Will Bartholomew

Personal information
- Born: October 1, 1978 (age 47) Nashville, Tennessee, U.S.

Career information
- College: Tennessee
- NFL draft: 2001: undrafted

Career history
- Denver Broncos (2001)*;
- * Offseason or practice squad member only

= Will Bartholomew =

American football player (born 1978)

Will Bartholomew (born October 1, 1978) is an American former football fullback.

==Playing history==

===College===
Bartholomew played college football for the Tennessee Volunteers football team, earning many honors including 2001 SEC Good Works Team, Verizon Academic All-District IV, Academic All-SEC; 2000 Academic All-SEC; 1999 Academic All-SEC; and 1998 Academic All-SEC. He was a captain on the 1998 National Championship winning team that went 13–0 with a victory over Florida State in the Fiesta Bowl.
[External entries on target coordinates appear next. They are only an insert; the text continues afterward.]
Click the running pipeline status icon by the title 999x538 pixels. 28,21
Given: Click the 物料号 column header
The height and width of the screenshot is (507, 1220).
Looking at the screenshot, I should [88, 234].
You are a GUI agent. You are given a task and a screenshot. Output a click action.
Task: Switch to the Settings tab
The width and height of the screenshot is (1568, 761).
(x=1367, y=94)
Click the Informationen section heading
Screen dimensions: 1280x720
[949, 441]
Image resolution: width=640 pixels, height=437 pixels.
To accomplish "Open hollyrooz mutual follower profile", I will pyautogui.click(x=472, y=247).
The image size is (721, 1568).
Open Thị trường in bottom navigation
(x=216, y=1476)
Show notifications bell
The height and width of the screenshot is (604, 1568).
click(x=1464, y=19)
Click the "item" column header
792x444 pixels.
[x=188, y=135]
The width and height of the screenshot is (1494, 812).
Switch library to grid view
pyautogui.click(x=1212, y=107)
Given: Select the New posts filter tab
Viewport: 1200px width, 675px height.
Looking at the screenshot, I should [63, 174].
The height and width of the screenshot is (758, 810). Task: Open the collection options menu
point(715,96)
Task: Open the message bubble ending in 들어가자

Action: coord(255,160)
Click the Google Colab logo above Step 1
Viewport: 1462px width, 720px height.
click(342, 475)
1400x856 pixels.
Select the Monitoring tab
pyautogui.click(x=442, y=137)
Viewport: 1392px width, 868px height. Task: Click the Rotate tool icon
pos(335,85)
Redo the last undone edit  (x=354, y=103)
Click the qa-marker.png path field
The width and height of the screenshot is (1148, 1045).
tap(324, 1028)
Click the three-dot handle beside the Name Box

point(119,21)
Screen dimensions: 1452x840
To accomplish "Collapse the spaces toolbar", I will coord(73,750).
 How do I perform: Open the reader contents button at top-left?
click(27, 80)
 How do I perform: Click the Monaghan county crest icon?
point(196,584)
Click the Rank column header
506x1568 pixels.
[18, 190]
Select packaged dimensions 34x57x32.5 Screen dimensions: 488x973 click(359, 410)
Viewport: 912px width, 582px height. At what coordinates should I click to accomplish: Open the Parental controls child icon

He functioned primarily as a "blocking" back for the team.

===Professional===
As an undrafted free agent, Bartholomew was to play in the National Football League for the Denver Broncos. Bartholomew's career ended after suffering a knee injury during training camp that required multiple extensive surgeries. He founded a sports training facility after retiring from football.

==Personal life==
Bartholomew's brother, Ben, also played for the Tennessee Volunteers.